Ipriflavone, a synthetic
isoflavone that inhibits osteoclastic
bone resorption, has been used for the treatment of
osteoporosis in some countries. Some other
isoflavones also exhibit an antitumor effect in vitro and in vivo. Here, we studied the effects of
ipriflavone on osteolytic bone
metastasis of MDA-231 human
breast cancer cells injected intracardially into athymic nude mice (ICR-nu/nu). Daily
oral administration of
ipriflavone at 12 mg/mouse significantly inhibited the development of new osteolytic bone
metastases (p < 0.05) and the progression of established osteolytic lesions (p = 0.01), prolonging the life of
tumor-bearing mice (p = 0.01 vs. control). In addition,
ipriflavone reduced the number of osteoclasts at the
bone-cancer interface with no severe adverse effects on the host. In vitro,
ipriflavone inhibited the proliferation and
DNA synthesis of MDA-231 cells and blocked the
ligand-induced phosphorylation of Tyr(845) of the EGFR.

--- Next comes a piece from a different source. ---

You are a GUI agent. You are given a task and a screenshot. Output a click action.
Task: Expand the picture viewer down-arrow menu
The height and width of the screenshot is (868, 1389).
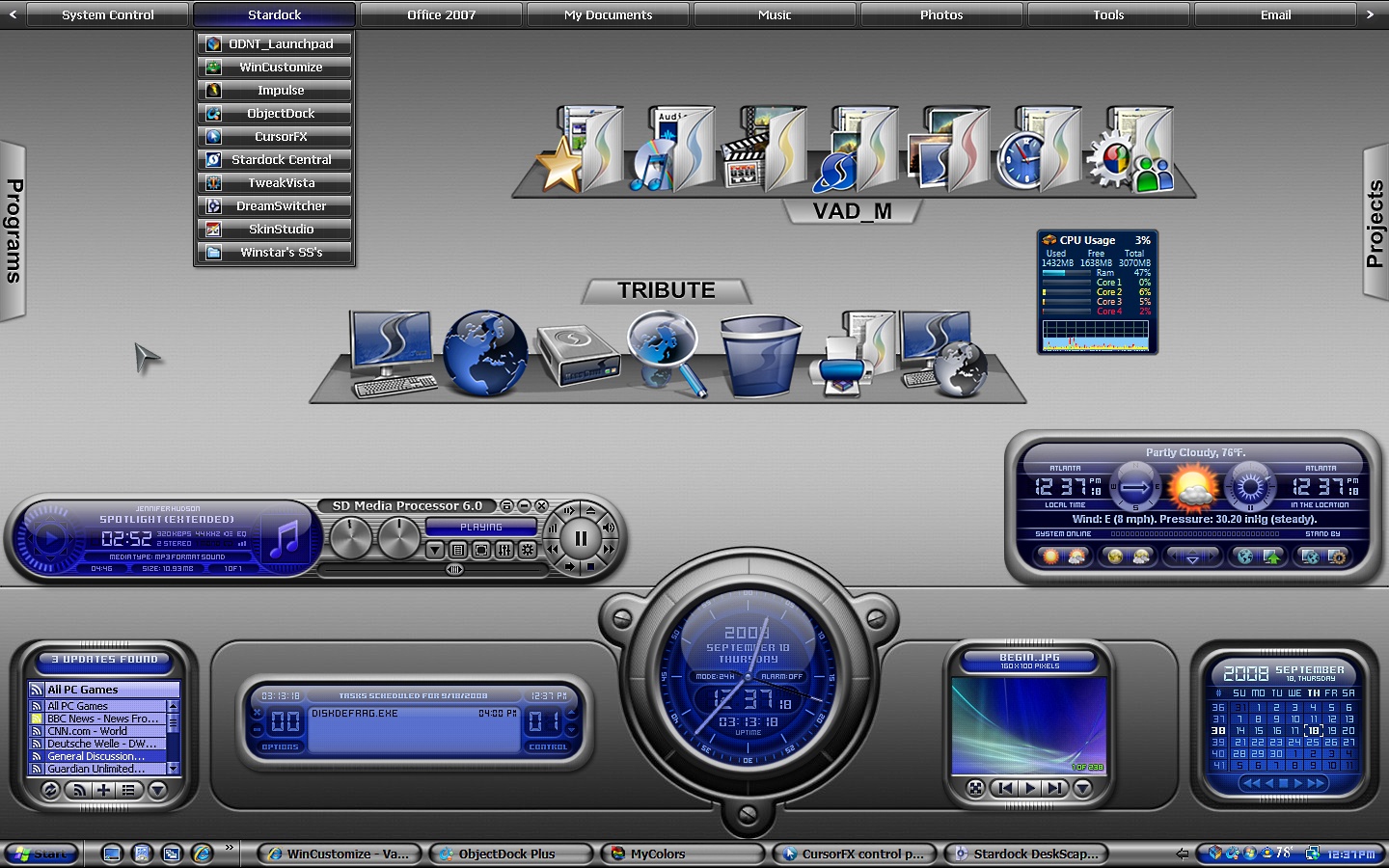pyautogui.click(x=1082, y=788)
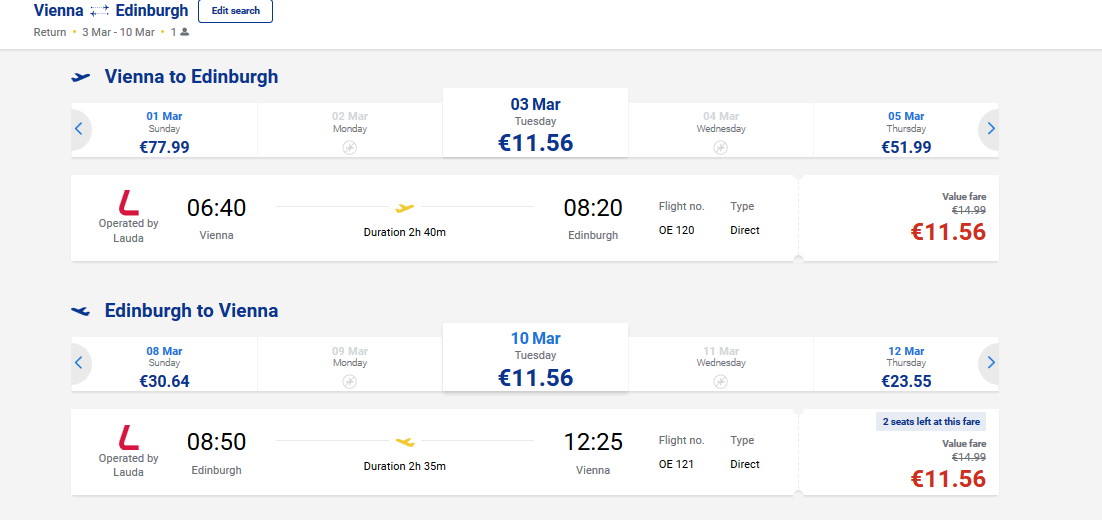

Ipriflavone did not promote apoptosis of MDA-231 cells. Our results show that
ipriflavone not only directly inhibits the growth of
cancer cells but also reduces osteoclasts to prevent the soft tissue
tumor burden and osteolytic bone
metastases. These findings raise the possibility that
ipriflavone may be of use as a therapeutic agent against osteolytic bone
metastasis.